Son muchos los libros que pretenden seguir el camino de «La riqueza de las naciones» de Adam Smith, en su intento de descubrir qué es lo que hace que un país sea exitoso. El más reciente es Why Nations Fail («Por qué fracasan las naciones»), una inmensa obra de Daron Acemoglu (economista) y James A. Robinson (politólogo), publicada hace poco en Estados Unidos. La tesis del libro fue adelantada por Acemoglu cuando vino al CEP hace un par de años. Básicamente, es que los países exitosos son aquellos que tienen instituciones sólidas que además son «inclusivas»: los ciudadanos tienen igualdad de acceso a ellas, y nadie es excluido.
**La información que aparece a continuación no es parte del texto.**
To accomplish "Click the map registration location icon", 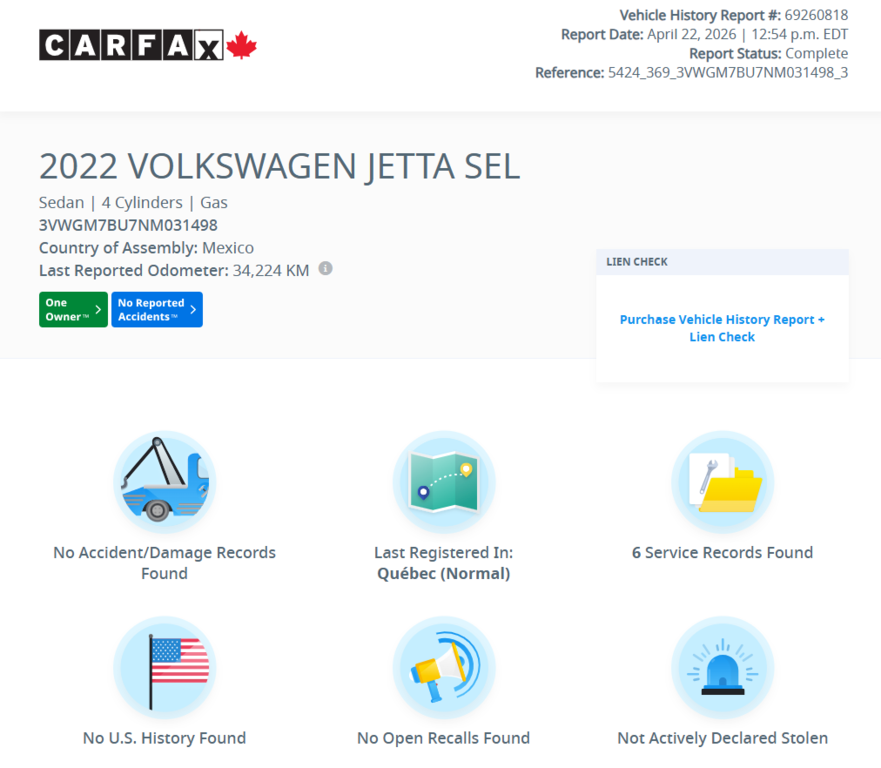I will (443, 481).
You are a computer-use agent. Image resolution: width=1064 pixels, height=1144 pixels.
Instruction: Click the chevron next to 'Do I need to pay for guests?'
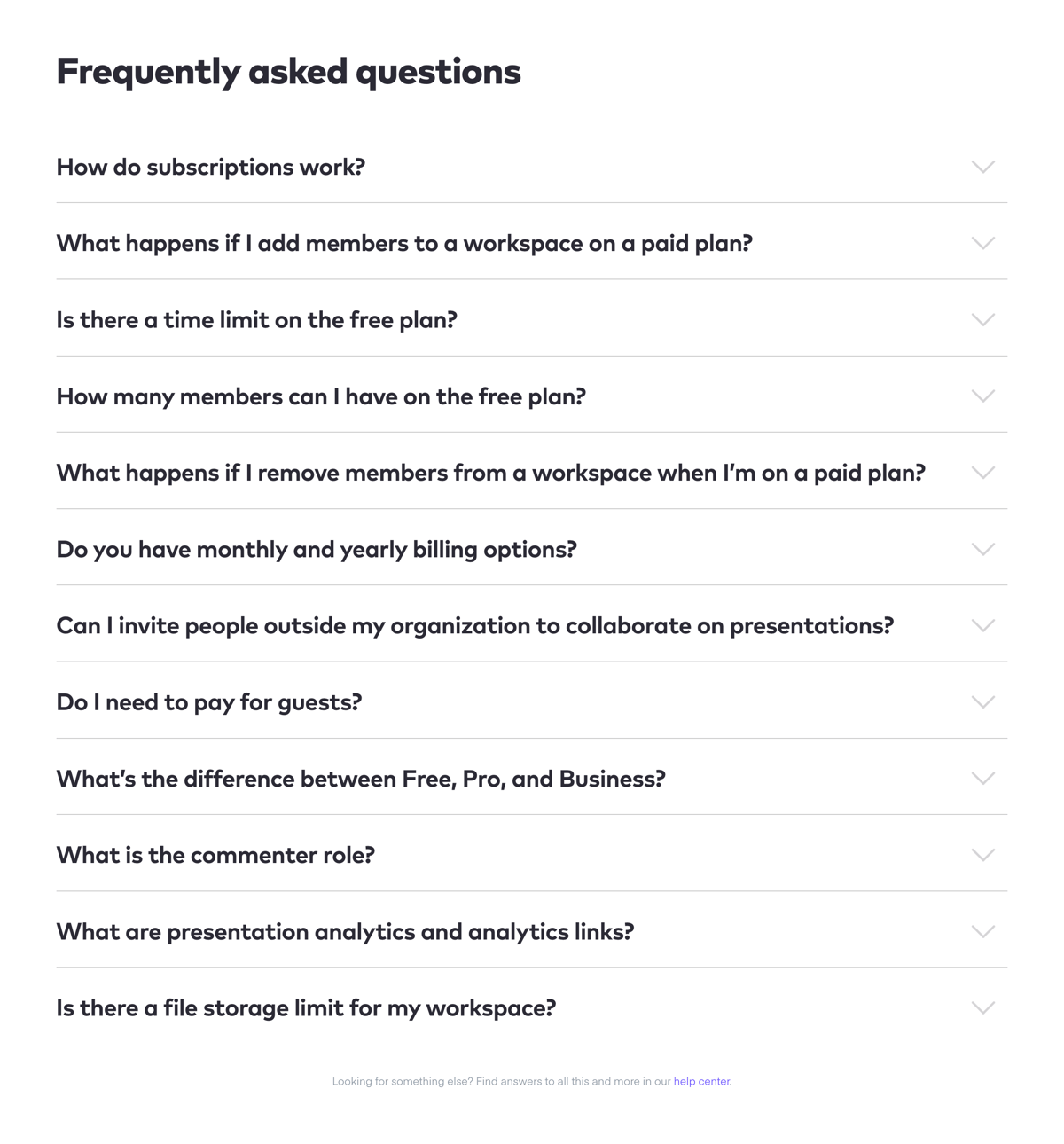982,701
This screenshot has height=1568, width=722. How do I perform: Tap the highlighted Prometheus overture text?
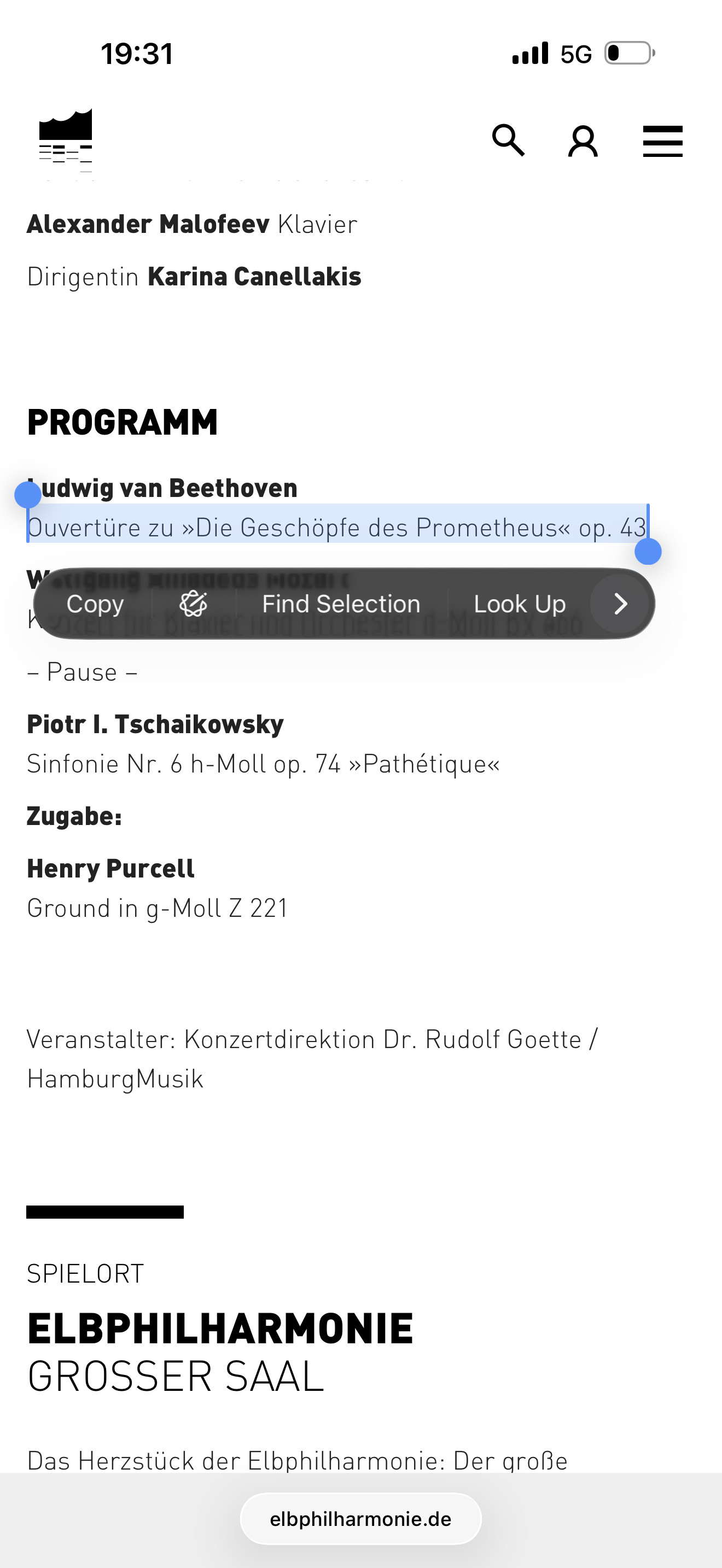(336, 527)

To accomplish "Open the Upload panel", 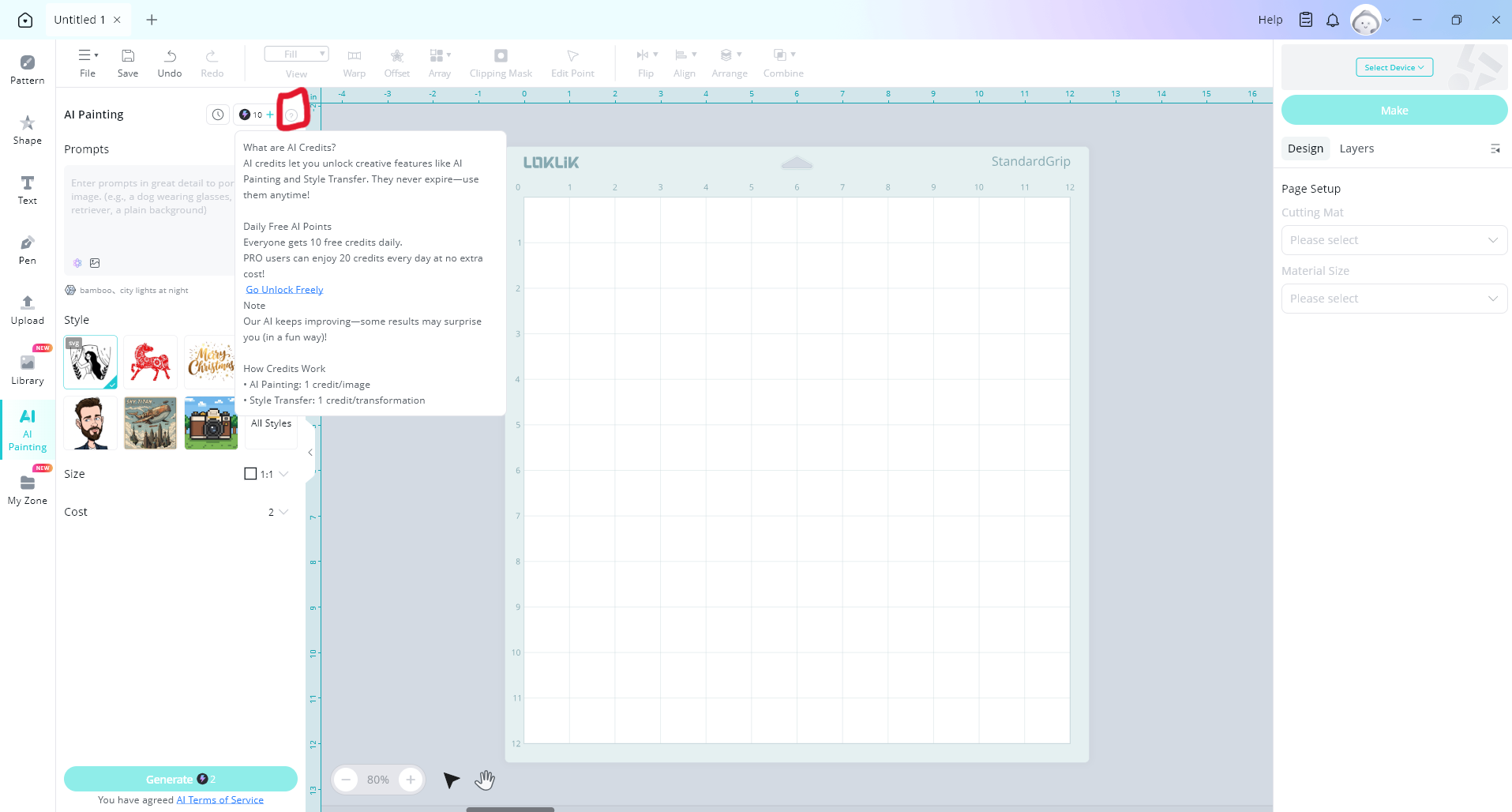I will (28, 309).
En cambio, los países que fracasan son los que tienen instituciones débiles o, peor, «extractivas», diseñadas por una élite para «extraerles» renta a los demás.
Acemoglu y Robinson rechazan toda teoría anterior que haya pretendido explicar el éxito de un país, y lo hacen aportando incontables «datos históricos». Éstos los reúnen con el aplomo de científicos sociales que no se sienten limitados por las pedestres disciplinas del historiador. Los autores se pasean con desparpajo por la historia del mundo, desde la edad del hielo hasta ahora, saltando sin pudor de la revolución industrial al imperio Ming, o del imperio romano al surgimiento de la Mesopotamia. Así nos van «demostrando» que el éxito de un país no tiene nada que ver con cultura, religión, geografía, clima o etnia. Ni siquiera con «buenas ideas». Algunos economistas parecen creer, según ellos, que a los países les va a ir bien si se les da a sus gobernantes buenas ideas económicas, como si éstos no supieran leer y no fueran capaces de descubrirlas ellos mismos en la copiosa literatura que existe. Acemoglu y Robinson alegan, plausiblemente, que recetas como las del «consenso de Washington» no funcionaron en muchos países porque sus élites no querían que funcionaran: temían que mercados abiertos a la competencia, y por tanto a la «creación destructiva», iban a terminar destruyendo su poder «extractivo».
Los viajes vertiginosos de Acemoglu y Robinson a través del tiempo y el espacio son muy entretenidos. Los dos se parecen a aquellos novelistas que usan la historia como fuente de inspiración, sin tener que detenerse en hechos que no son interesantes o funcionales a su tesis. A veces, en sus arrebatos de entusiasmo, se tropiezan. Por ejemplo hablan a menudo de «ley británica» cuando quieren decir «ley inglesa», y para rebatir la tesis, sin duda dudosa, de que es la cultura inglesa la que explica el éxito de países como Estados Unidos o Australia, nos recuerdan que «Sierra Leona y Nigeria también fueron colonias inglesas». Cierto, pero la diferencia es que Estados Unidos y Australia fueron no sólo gobernados, sino masivamente poblados por ingleses.
Si fueran historiadores, Acemoglu y Robinson estarían más abiertos a la idea de que el éxito de un país no depende de un solo factor, sino de varios que se dan en combinación. Es raro, aunque común entre economistas, ese afán de que sea sólo uno. Con todo, el libro es una elocuente vindicación de la igualdad de oportunidades, tan necesaria en cualquier país, no sólo porque optimiza los recursos humanos y reduce las tensiones sociales, como dicen los autores, sino porque su existencia es un imperativo moral.
Me quedé pensando en cuáles instituciones chilenas son «inclusivas» y cuáles son «extractivas». Tenemos una economía de mercado relativamente inclusiva, pero nuestro sistema educacional no lo es. Tampoco lo es nuestro sistema centralista de organización territorial. Tal vez no sea casual, entonces, que las protestas de estos años vengan de los estudiantes y de las regiones.